### Records supplied
────────

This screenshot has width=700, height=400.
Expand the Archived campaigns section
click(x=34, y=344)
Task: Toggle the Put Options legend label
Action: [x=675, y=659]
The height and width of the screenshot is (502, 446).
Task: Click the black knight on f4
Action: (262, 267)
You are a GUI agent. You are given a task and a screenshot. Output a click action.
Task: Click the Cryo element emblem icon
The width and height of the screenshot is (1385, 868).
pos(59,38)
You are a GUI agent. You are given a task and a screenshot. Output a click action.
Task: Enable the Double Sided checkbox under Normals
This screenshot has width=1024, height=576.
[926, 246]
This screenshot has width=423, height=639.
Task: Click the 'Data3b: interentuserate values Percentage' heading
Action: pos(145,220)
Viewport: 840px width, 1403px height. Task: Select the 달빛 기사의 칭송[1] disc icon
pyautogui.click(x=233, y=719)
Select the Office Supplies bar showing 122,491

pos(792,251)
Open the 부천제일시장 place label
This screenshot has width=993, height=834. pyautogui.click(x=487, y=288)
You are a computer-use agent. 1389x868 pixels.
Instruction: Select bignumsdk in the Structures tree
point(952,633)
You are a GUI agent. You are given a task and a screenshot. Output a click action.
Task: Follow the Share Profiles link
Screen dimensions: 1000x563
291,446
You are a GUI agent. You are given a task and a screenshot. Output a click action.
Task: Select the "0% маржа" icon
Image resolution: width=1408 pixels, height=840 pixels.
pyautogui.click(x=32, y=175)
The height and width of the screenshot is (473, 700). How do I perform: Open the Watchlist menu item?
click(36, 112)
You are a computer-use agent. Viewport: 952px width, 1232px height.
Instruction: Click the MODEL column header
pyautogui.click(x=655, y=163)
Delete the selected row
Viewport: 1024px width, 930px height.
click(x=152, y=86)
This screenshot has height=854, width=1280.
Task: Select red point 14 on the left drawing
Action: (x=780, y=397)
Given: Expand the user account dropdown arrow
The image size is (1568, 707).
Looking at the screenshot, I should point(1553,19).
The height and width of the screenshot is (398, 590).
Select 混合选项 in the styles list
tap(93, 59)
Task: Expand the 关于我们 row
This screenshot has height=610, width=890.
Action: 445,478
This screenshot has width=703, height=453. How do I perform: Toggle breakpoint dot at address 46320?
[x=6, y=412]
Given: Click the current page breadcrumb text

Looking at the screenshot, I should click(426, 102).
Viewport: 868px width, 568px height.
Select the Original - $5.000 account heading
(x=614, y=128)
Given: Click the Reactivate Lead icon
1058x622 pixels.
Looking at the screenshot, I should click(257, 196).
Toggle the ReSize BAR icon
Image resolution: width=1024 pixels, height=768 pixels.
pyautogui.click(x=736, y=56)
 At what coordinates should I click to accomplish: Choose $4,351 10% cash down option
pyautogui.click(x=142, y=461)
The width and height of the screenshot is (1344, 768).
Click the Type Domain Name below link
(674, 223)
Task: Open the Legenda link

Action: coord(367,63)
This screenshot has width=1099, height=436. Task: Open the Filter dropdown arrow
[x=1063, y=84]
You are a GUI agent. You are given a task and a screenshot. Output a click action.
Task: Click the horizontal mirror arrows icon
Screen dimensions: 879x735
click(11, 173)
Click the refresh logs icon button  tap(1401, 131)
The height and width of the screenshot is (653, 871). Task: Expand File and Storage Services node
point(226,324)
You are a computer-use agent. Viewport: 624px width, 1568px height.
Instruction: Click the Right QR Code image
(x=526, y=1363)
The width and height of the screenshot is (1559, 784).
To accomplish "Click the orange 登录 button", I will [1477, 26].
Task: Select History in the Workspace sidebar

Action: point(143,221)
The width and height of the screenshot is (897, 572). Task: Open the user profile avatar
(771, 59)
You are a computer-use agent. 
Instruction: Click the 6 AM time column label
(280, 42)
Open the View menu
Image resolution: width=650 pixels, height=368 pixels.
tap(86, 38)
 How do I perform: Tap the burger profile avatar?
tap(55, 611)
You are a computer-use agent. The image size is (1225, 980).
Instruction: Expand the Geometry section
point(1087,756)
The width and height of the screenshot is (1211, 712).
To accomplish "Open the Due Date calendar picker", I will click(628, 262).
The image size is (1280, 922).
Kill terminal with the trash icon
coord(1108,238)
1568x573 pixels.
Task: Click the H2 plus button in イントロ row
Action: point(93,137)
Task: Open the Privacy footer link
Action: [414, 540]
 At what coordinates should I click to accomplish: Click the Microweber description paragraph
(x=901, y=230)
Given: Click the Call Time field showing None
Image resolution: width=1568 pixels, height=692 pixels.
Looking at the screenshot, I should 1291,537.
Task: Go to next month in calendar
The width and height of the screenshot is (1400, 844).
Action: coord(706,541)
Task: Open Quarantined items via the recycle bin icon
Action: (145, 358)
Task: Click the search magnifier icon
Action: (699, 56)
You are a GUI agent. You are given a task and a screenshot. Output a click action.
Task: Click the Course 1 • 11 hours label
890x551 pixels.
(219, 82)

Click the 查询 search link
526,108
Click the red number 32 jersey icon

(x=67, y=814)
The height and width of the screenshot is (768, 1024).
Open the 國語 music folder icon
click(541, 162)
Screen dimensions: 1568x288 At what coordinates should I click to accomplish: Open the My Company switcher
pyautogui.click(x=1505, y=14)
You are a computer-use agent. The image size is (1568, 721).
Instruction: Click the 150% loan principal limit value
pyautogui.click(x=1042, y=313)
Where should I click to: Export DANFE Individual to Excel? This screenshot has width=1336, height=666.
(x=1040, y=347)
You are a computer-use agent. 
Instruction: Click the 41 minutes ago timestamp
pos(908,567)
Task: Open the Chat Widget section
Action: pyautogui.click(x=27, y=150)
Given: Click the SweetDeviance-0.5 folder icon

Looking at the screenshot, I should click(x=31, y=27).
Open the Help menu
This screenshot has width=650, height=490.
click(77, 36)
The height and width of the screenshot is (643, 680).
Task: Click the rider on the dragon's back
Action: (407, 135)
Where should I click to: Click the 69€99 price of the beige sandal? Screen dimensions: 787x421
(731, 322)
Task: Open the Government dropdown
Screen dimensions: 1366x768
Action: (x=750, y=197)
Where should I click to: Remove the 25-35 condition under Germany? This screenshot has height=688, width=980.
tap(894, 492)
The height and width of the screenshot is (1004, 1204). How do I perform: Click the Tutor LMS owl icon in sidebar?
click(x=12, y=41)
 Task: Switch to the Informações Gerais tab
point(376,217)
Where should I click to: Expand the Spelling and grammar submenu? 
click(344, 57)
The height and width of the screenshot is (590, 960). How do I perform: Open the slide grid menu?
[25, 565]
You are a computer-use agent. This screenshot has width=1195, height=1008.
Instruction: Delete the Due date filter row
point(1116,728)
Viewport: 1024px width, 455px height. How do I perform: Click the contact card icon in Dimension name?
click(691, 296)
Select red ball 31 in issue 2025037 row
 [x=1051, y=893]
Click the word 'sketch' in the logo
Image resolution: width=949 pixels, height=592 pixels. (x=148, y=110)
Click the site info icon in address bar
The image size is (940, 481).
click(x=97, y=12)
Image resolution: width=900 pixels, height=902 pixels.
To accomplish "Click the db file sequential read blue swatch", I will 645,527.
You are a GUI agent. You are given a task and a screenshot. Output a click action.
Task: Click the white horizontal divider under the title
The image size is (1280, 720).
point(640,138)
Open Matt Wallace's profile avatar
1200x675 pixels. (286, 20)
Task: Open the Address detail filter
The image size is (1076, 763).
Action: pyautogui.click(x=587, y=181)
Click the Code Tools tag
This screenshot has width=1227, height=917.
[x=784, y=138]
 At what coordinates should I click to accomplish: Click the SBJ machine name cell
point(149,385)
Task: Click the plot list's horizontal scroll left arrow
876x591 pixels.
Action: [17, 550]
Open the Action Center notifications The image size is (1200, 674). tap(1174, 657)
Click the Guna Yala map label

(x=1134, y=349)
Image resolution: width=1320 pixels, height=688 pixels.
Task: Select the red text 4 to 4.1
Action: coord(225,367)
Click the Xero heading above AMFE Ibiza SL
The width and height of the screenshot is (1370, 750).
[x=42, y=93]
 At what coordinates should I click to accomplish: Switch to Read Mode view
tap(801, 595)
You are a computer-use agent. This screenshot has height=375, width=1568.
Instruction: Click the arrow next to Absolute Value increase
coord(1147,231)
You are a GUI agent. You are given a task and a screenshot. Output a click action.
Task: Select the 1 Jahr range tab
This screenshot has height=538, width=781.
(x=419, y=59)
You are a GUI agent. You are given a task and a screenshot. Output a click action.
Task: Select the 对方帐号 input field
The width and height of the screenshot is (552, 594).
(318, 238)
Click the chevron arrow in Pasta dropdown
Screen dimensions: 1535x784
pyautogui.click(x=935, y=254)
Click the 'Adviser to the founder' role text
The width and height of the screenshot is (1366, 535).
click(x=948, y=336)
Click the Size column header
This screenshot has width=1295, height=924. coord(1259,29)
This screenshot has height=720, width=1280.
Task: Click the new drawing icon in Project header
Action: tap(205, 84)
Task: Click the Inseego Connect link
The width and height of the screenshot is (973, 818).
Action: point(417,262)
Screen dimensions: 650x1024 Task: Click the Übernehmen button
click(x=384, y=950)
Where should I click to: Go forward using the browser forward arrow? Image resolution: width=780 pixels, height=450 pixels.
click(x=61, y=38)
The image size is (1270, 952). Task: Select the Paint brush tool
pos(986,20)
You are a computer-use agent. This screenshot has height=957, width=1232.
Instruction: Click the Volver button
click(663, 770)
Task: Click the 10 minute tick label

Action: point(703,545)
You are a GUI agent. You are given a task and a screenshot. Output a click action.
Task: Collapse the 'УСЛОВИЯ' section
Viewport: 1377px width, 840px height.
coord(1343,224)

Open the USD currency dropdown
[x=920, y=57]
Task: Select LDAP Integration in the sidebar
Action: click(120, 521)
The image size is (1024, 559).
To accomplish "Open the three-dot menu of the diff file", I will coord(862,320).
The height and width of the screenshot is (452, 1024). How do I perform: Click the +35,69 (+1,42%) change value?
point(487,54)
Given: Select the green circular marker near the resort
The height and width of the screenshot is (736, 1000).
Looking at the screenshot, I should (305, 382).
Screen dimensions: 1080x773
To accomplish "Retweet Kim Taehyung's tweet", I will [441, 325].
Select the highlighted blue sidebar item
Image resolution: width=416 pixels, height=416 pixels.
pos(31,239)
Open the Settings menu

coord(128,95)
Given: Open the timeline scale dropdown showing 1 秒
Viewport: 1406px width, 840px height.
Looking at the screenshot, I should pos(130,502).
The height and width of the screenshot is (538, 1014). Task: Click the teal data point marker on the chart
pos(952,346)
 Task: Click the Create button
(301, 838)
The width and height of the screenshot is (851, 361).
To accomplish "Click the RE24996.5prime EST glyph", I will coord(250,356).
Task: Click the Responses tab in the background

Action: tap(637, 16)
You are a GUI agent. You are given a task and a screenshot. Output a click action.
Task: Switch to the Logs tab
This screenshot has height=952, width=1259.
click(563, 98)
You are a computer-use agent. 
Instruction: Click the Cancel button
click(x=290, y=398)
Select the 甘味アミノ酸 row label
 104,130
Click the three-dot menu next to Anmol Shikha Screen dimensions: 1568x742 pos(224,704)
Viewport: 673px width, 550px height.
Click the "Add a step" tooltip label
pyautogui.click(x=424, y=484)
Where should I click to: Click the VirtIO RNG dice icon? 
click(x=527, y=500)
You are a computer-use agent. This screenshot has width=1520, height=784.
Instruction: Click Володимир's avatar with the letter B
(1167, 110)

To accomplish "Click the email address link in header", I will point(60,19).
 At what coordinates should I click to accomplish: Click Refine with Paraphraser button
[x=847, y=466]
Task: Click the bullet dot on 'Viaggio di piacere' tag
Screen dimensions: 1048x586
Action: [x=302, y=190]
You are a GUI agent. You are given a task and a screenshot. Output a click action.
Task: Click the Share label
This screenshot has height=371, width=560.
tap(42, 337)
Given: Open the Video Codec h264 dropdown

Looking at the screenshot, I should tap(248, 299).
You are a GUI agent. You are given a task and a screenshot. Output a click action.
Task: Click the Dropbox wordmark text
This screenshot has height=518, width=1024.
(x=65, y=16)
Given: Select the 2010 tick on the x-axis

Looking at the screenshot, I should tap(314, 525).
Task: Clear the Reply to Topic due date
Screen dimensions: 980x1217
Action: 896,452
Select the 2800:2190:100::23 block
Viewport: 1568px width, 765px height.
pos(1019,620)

────────

### To do
For the material above, reproduce exactly the lines from the line with "The height and width of the screenshot is (452, 1024)." to the line with "Screen dimensions: 1080x773", inclusive, and exclude all others.

### Answer space
The height and width of the screenshot is (452, 1024). How do I perform: Click the +35,69 (+1,42%) change value?
point(487,54)
Given: Select the green circular marker near the resort
The height and width of the screenshot is (736, 1000).
Looking at the screenshot, I should (305, 382).
Screen dimensions: 1080x773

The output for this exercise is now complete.